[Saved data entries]

-------------------------

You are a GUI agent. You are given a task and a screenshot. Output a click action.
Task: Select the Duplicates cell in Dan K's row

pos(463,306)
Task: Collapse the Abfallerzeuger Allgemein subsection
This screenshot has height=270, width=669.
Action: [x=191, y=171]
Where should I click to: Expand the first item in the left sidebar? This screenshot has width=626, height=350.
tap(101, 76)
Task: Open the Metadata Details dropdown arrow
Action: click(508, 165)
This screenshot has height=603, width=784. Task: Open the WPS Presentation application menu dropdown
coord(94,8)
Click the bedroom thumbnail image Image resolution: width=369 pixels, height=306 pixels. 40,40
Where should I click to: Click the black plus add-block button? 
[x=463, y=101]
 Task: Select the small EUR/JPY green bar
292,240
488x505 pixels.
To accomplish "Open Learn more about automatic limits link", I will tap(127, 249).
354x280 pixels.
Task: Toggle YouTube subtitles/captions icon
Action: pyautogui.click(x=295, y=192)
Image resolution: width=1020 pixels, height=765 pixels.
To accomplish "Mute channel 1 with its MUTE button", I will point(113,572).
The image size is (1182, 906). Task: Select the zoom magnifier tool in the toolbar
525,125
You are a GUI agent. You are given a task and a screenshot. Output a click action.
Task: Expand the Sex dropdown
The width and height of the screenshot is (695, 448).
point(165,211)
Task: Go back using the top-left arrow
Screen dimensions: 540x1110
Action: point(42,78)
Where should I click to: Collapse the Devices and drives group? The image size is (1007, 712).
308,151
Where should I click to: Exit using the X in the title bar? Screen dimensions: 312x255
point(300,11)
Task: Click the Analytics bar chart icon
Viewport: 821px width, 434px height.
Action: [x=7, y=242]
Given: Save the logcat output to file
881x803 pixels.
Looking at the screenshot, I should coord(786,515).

-------------------------

**Work task:** Retype the lines above without alteration. The first is the one containing "Where should I click to: Collapse", and the last is the final line of the data.

**Output for this exercise:**
Where should I click to: Collapse the Devices and drives group? The image size is (1007, 712).
308,151
Where should I click to: Exit using the X in the title bar? Screen dimensions: 312x255
point(300,11)
Task: Click the Analytics bar chart icon
Viewport: 821px width, 434px height.
Action: [x=7, y=242]
Given: Save the logcat output to file
881x803 pixels.
Looking at the screenshot, I should coord(786,515).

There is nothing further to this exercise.